Task - A word-for-word copy is needed of the line containing "Given: Open the Tools menu" and every line after it through the end of the records below, leaving out all pictures.

[[ Provided information open ]]

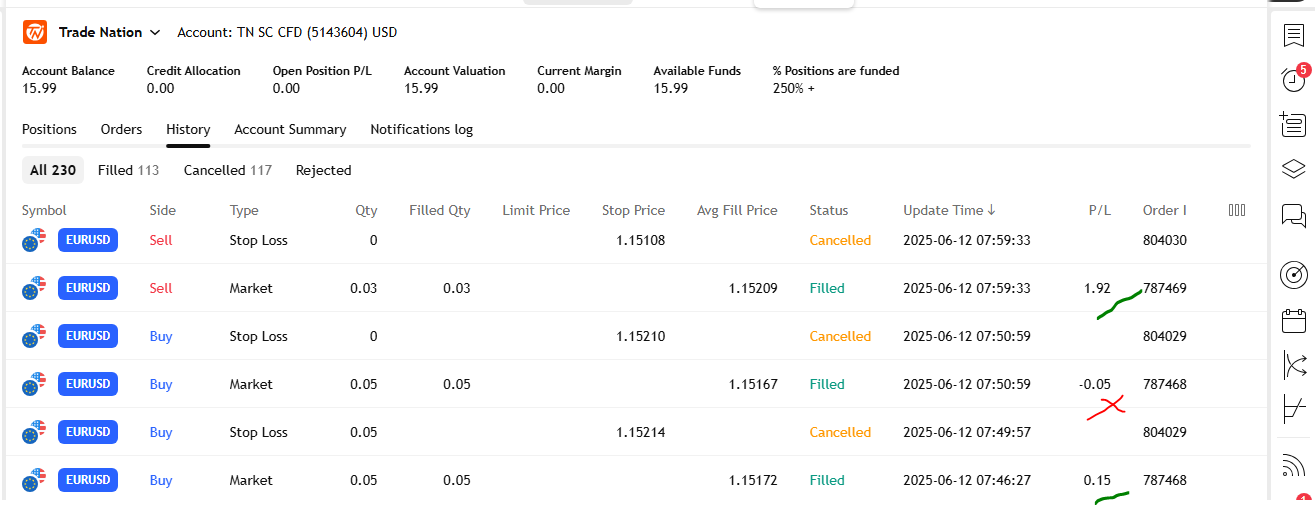Filter history by Filled 113 orders

point(128,170)
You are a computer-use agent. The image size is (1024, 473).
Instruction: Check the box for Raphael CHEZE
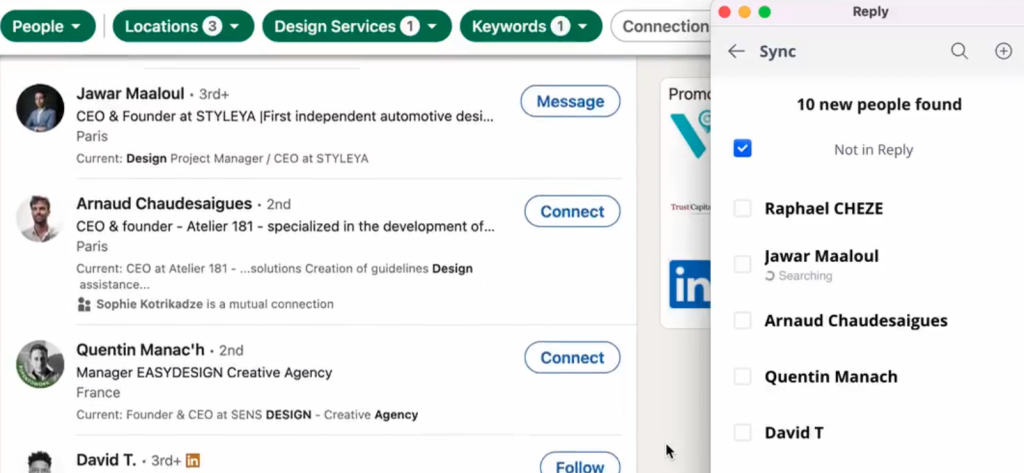point(742,208)
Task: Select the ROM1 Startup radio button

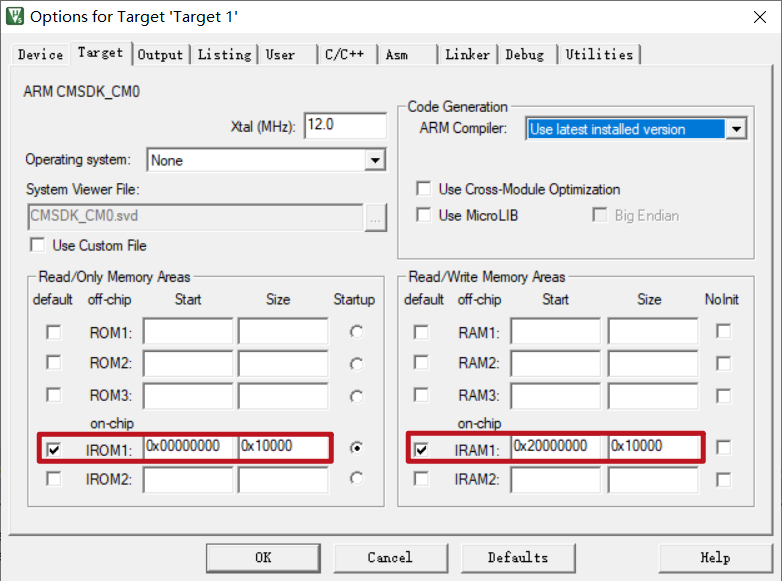Action: click(356, 332)
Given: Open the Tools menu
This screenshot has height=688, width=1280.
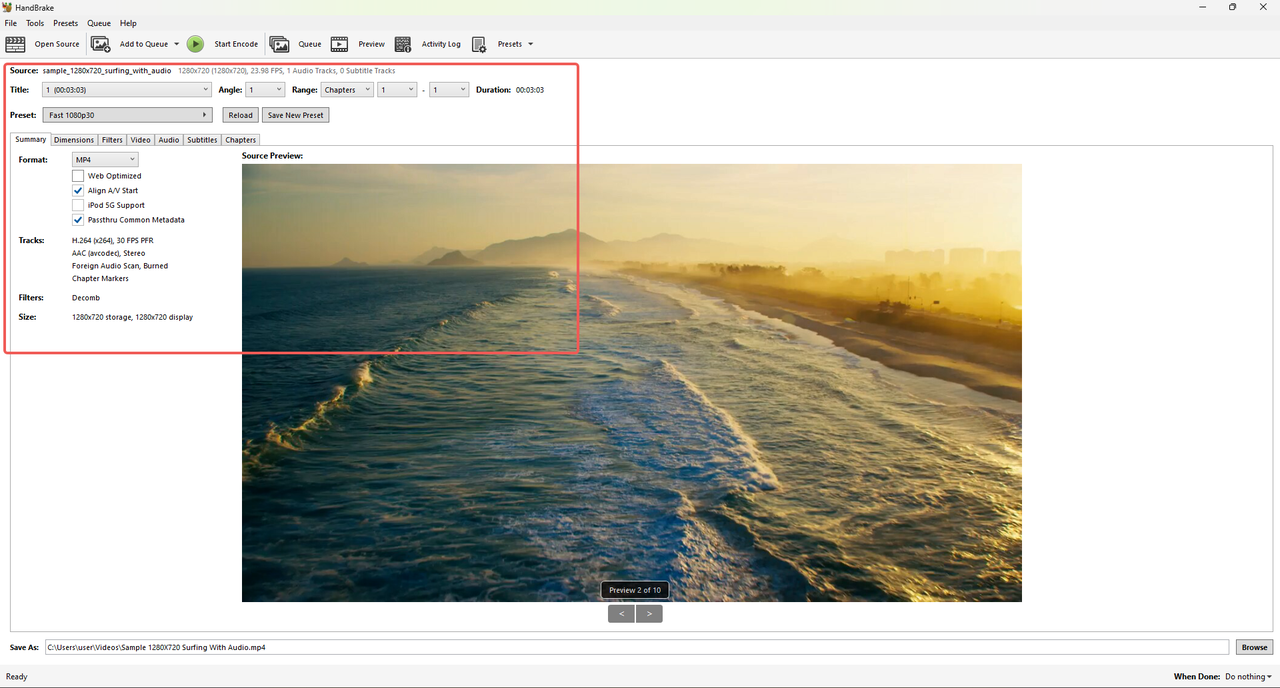Looking at the screenshot, I should click(35, 23).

[[ Provided information closed ]]

Response area -
Given: Open the Tools menu
This screenshot has height=688, width=1280.
Looking at the screenshot, I should click(35, 23).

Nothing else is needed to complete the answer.